QFIM as a Modality, Not Auxiliary Loss: Unlike prior hybrid methods that treat VQCs as part of an end-to-end chain, Quiver extracts QFIM as "data" to be consumed by SOTA models. This decoupling ensures the method is usable today via classical simulation without relying on NISQ hardware.
Zero-Initialized Gate Design: Initializing \(\alpha=0\) guarantees baseline equivalence, ensuring the claim "improvement stems from QFIM" is rigorous by design. This "falsifiable-by-design" approach is a valuable template for modality fusion research.
2A2Q Encoding: By using \(e_{\text{bond}}\) to learn entanglement strength and residual truncation for sparsity, the VQC acts as a "physics-aware feature extractor" tailored to the task.
Cross-Domain Stability: Success in both high-energy physics (Transformer + sequence concat) and molecular chemistry (GNN + edge gating) suggests that Quantum Fisher geometry encodes a "domain-agnostic multi-body correlation structure."
"Harvesting the Future": Quiver demonstrates quantifiable performance gains for large models using simulated VQCs, offering a practical direction for quantum machine learning in the pre-fault-tolerant era.

Limitations & Future Work¶

Simulation constraints limit the system to \(\le 10\) qubits (10 particles or heavy atoms). Most JetClass particles and QM9 hydrogen atoms are discarded, explaining why absolute precision is slightly lower than reported in original papers. Scaling requires multi-GPU simulation or real hardware.
QFIM is computed at a fixed reference \(\boldsymbol{\theta}_0\) and not jointly optimized. Future work involves joint optimization, though backpropagating through QFIM measurements (rather than observable expectations) is technically challenging.
Storage and time costs for QFIM pre-computation are not fully discussed, leaving scalability questions for industrial datasets.
Baseline comparisons are relatively narrow (only ParT and DimeNet++), missing comparisons with other "explicit higher-order" methods like EFN or PointNet++.

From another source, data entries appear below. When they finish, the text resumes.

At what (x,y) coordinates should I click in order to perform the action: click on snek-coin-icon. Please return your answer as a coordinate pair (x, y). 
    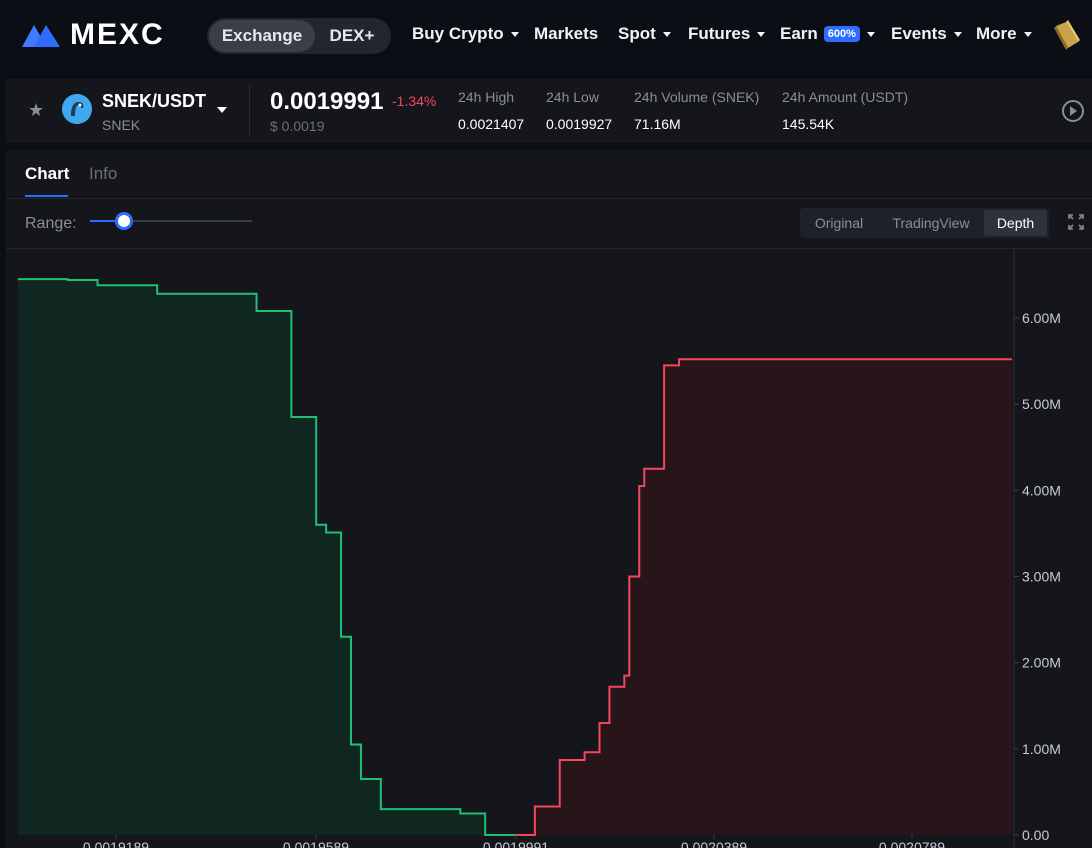
    Looking at the image, I should click on (77, 109).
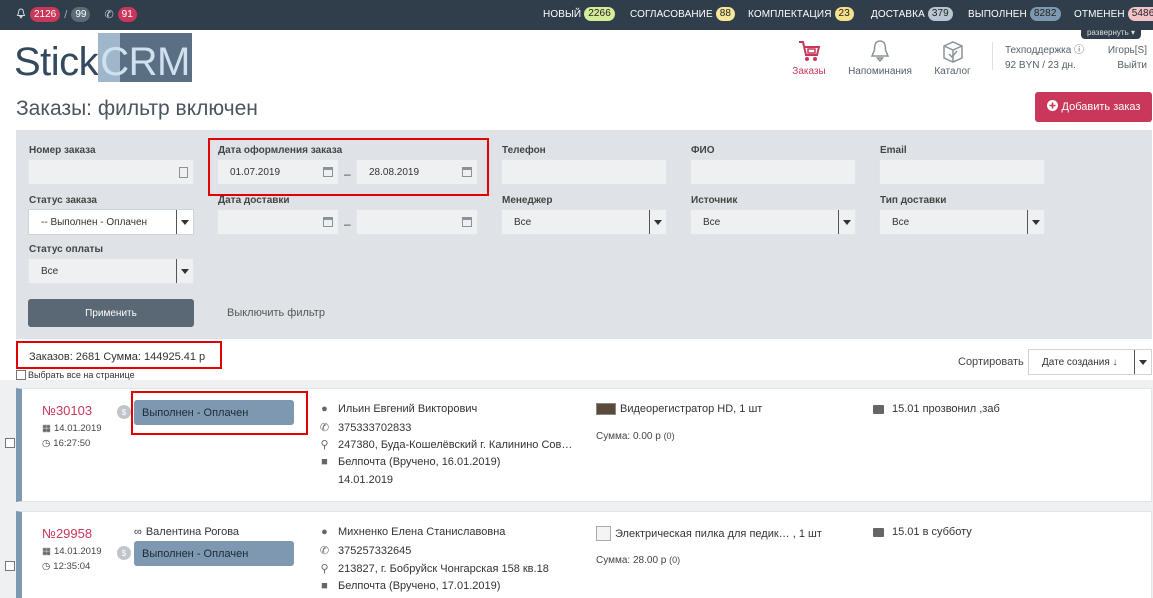 This screenshot has width=1153, height=598. Describe the element at coordinates (962, 222) in the screenshot. I see `delivery-type-select: Все` at that location.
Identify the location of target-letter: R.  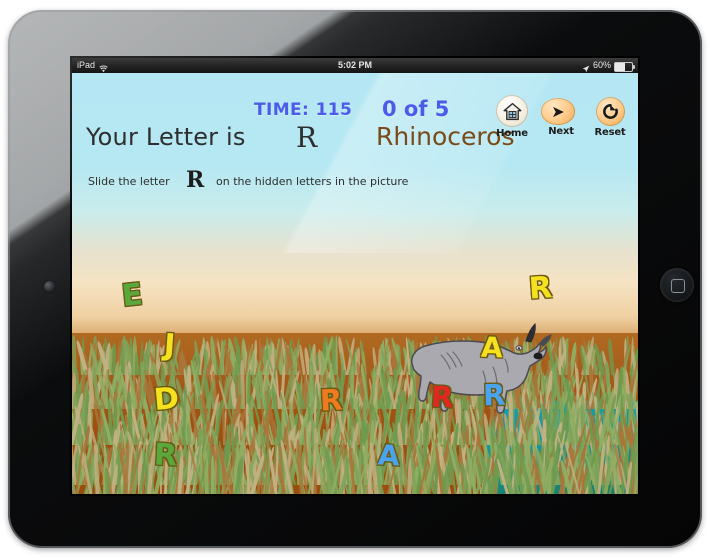
(306, 138).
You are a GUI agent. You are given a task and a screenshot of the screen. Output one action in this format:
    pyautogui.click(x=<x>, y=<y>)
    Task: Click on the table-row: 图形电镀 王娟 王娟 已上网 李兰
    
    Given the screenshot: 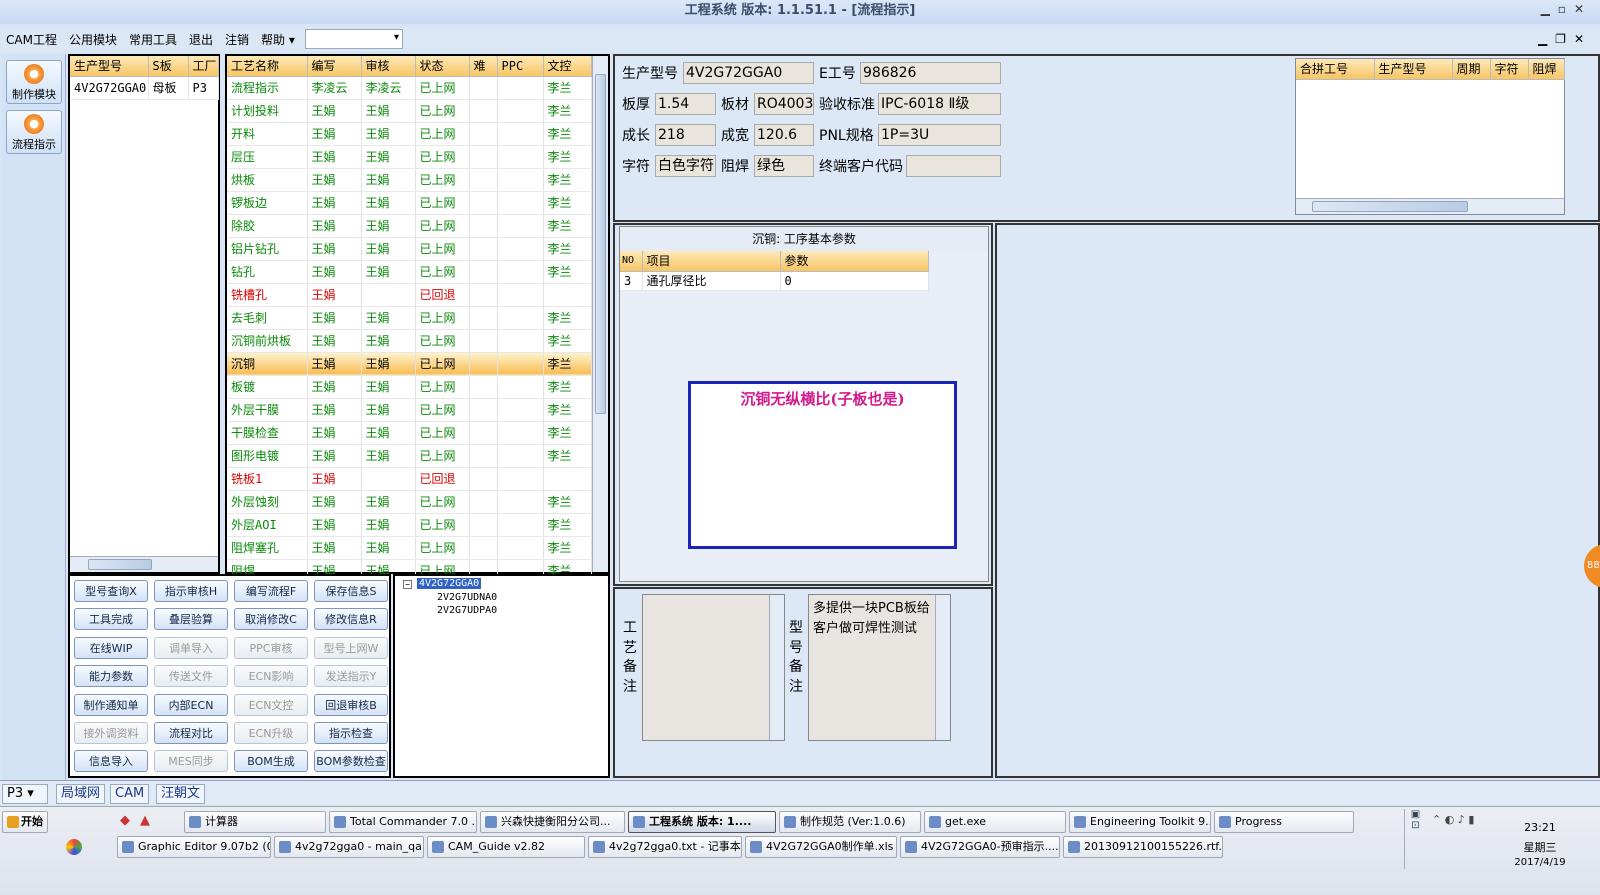 What is the action you would take?
    pyautogui.click(x=410, y=456)
    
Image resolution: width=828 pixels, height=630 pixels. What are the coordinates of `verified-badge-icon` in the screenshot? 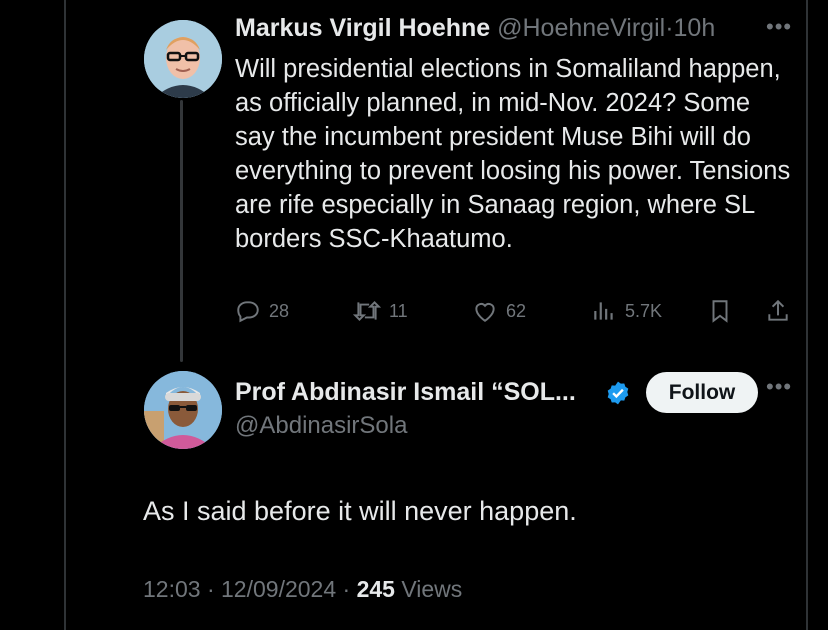 It's located at (618, 393).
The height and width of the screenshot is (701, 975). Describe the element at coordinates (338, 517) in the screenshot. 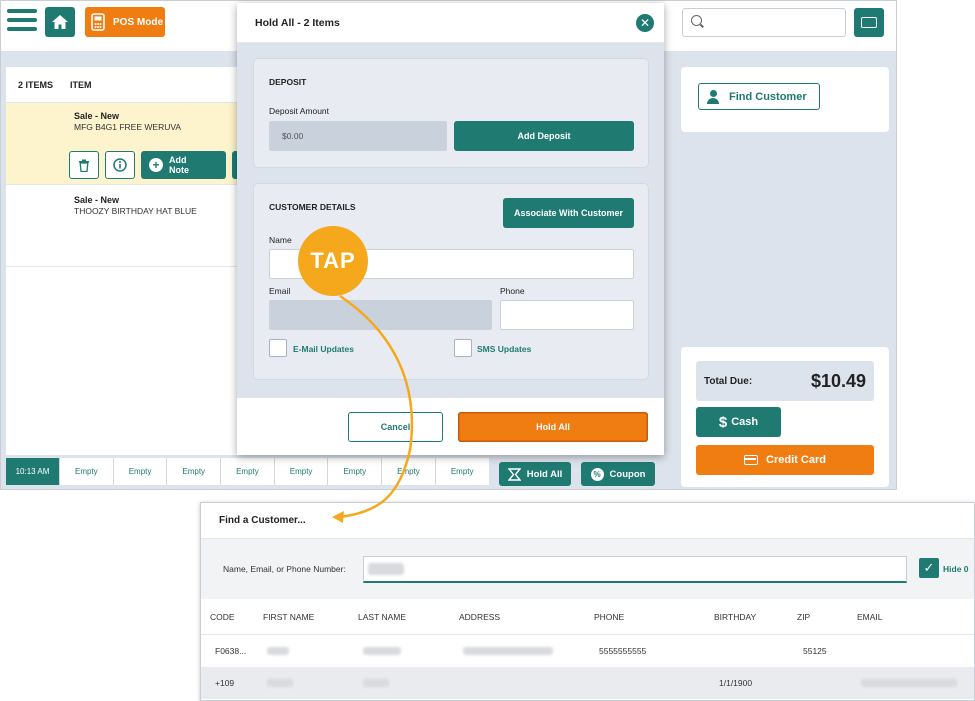

I see `tap-arrow-head` at that location.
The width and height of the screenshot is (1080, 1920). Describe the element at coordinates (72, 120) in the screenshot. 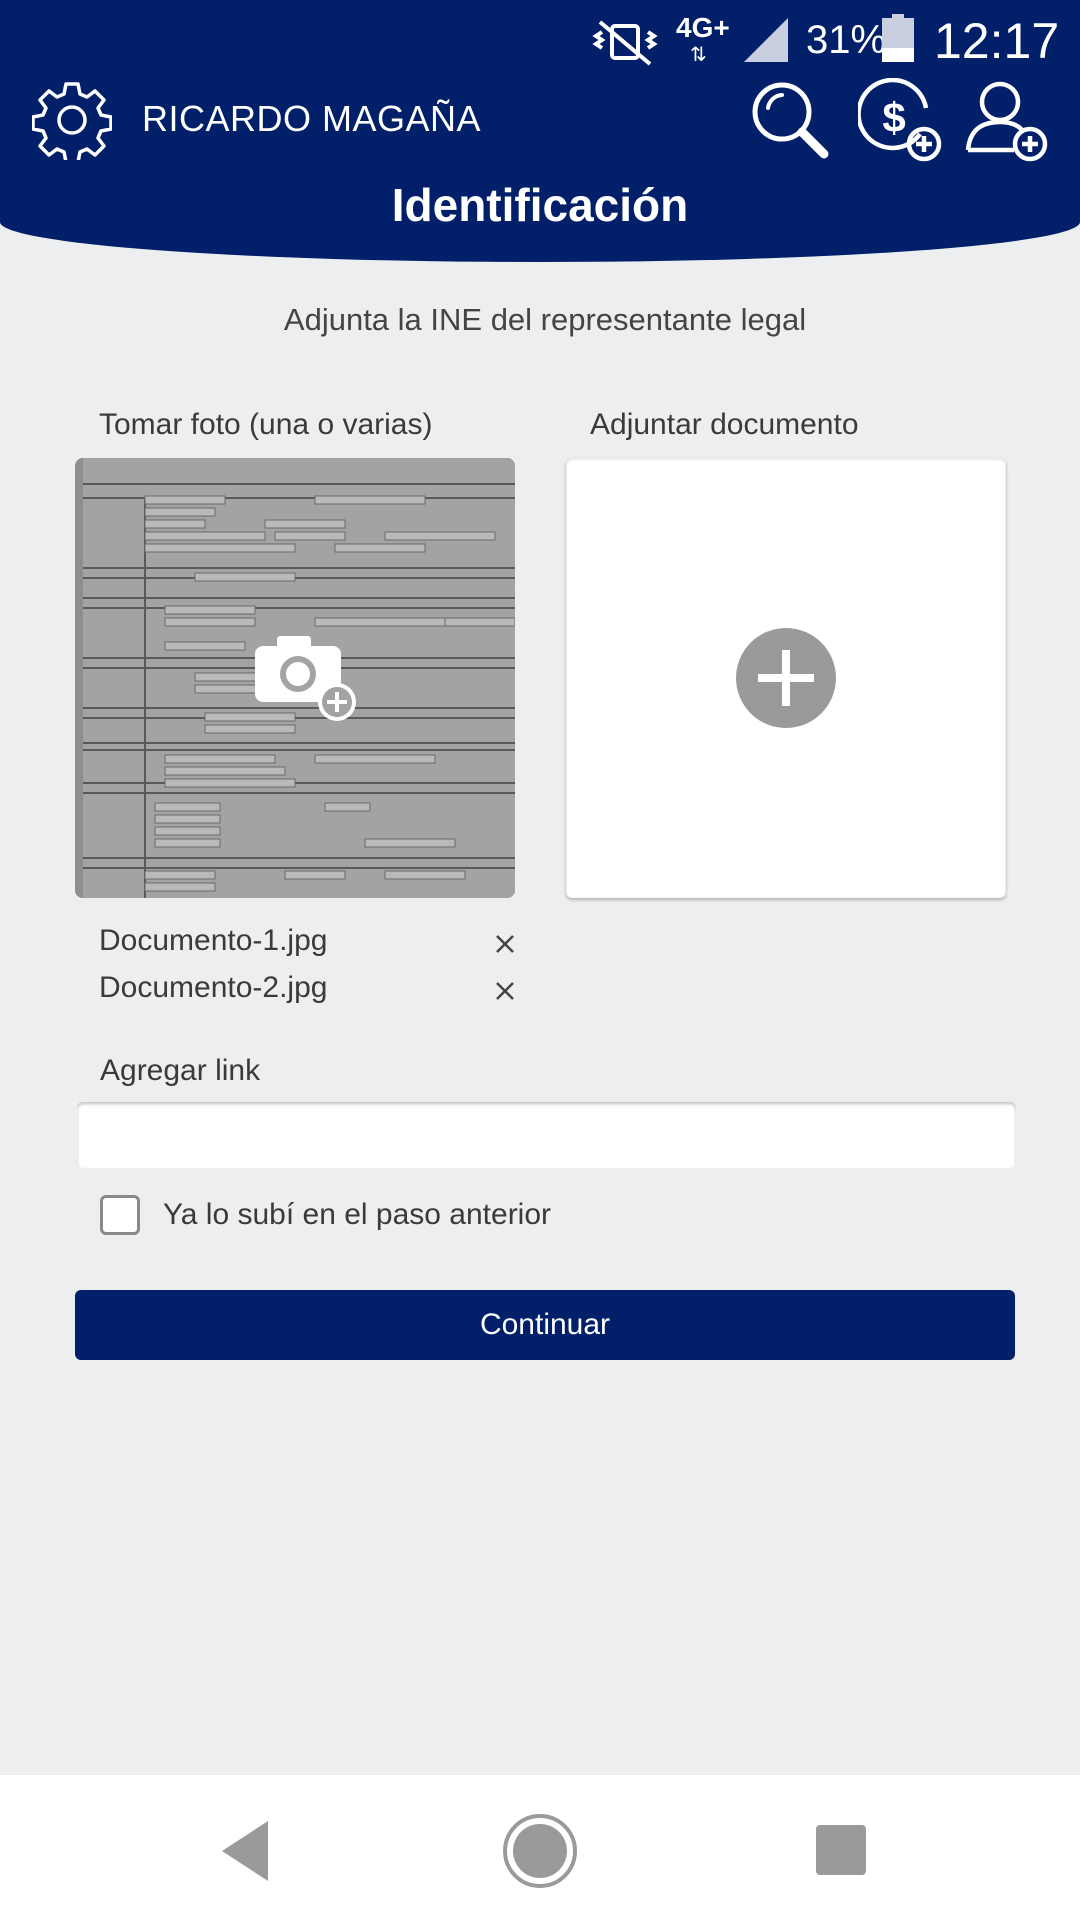

I see `gear-icon` at that location.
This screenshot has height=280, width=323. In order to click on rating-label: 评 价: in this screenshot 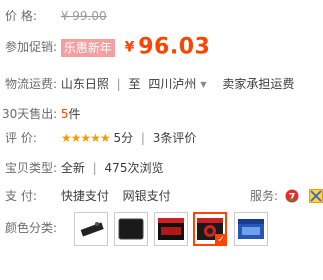, I will do `click(21, 138)`.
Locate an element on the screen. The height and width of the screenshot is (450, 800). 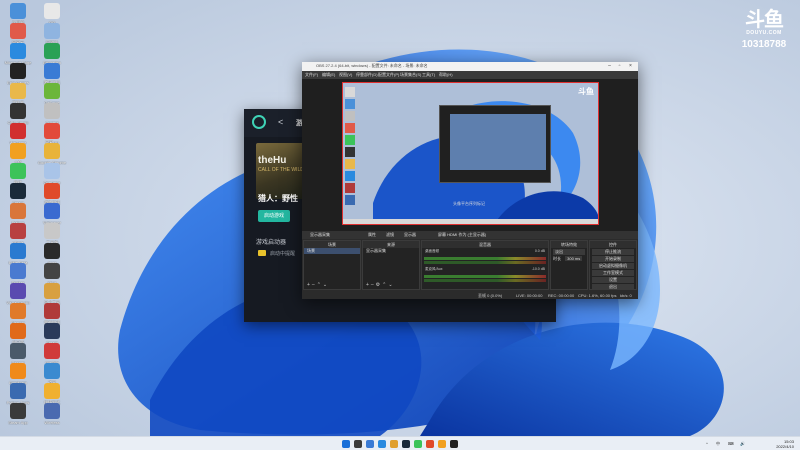
game-cover-title: theHu is located at coordinates (272, 160).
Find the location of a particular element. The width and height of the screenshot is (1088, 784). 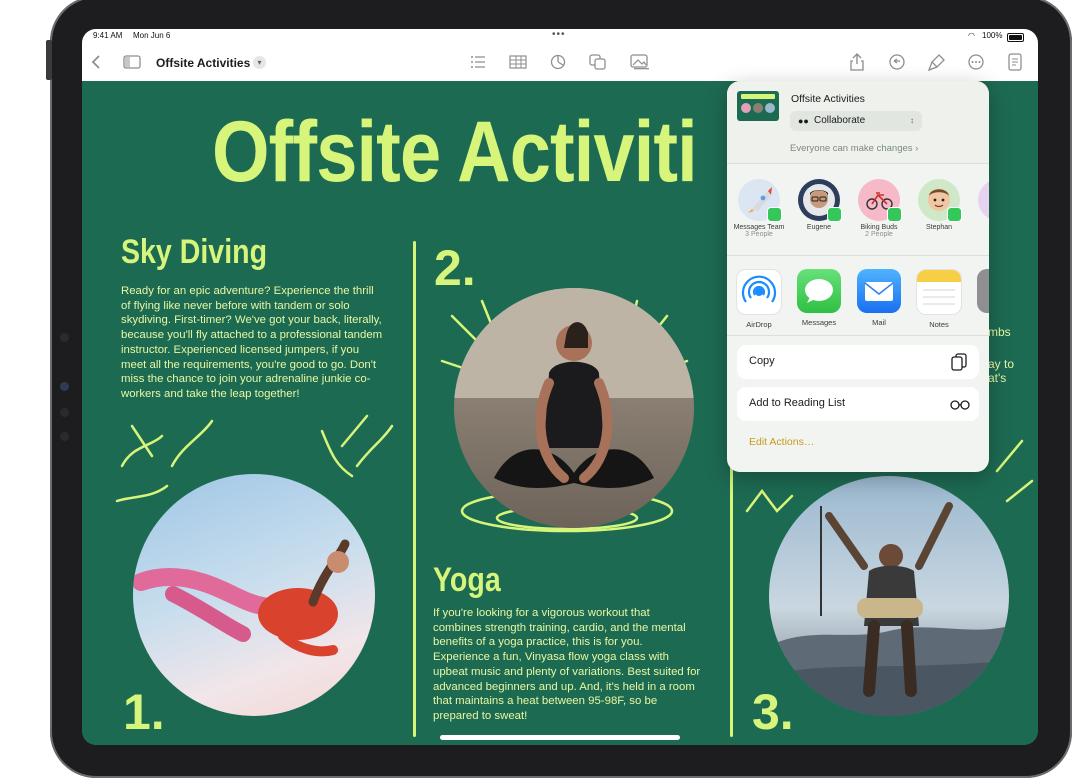

add-to-reading-list-action: Add to Reading List is located at coordinates (858, 404).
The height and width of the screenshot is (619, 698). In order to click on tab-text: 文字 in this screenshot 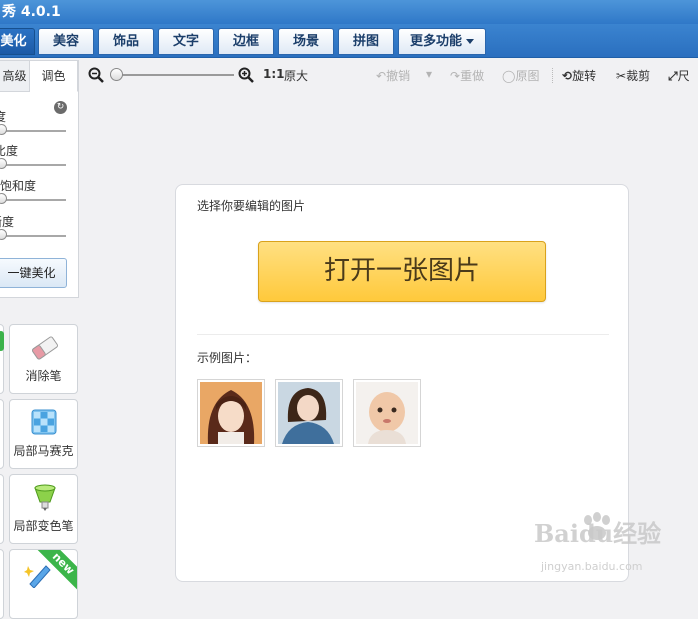, I will do `click(186, 42)`.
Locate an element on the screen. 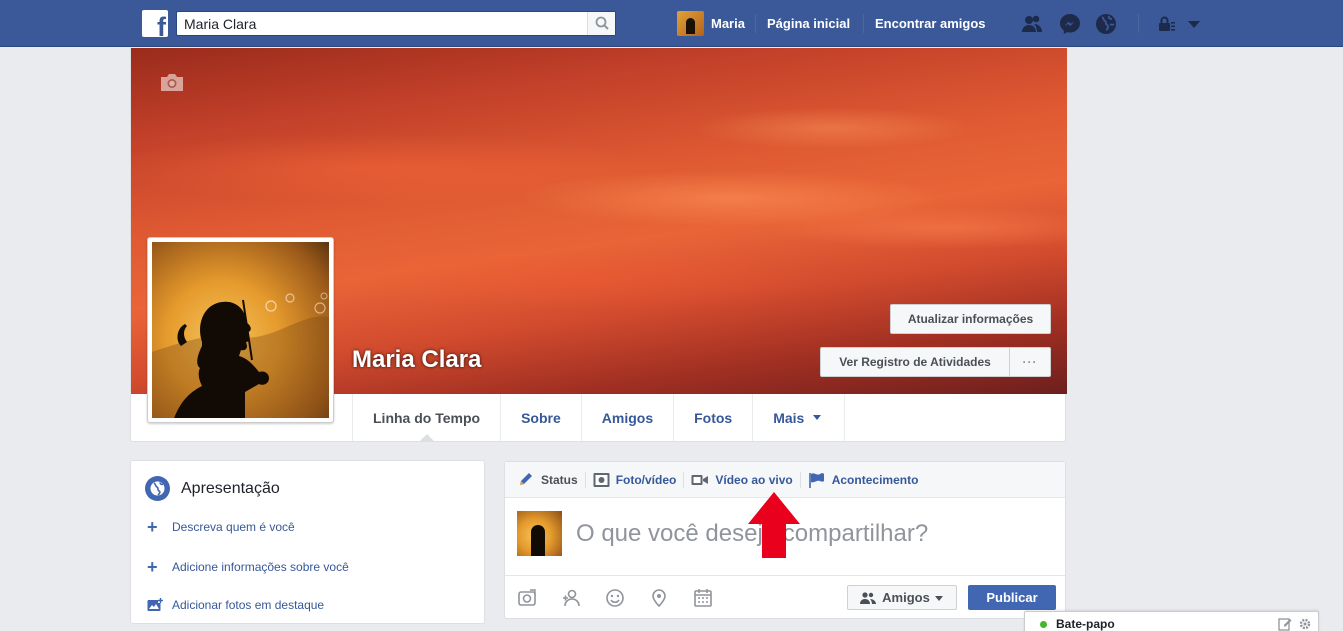 This screenshot has width=1343, height=631. profile-picture is located at coordinates (240, 330).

vs. Bal et al. 2025 (1P1Q): While adopting their 1P1Q jet encoding, Quiver innovates by using QFIM as a fused view rather than using VQC for direct prediction, bypassing the performance bottleneck of current VQCs.
vs. Classical Multimodal Fusion: Unlike image/text fusion, the second modality in Quiver is a physically interpretable transformation of the first, eliminating alignment issues—it is purely a "different geometric perspective of the same input."
vs. Model Capacity: Comparison with "isoparametric widened baselines" and the 0.27% parameter increase in 𝒬DimeNet++ confirm that Gains arise from information content, not parameter stacking.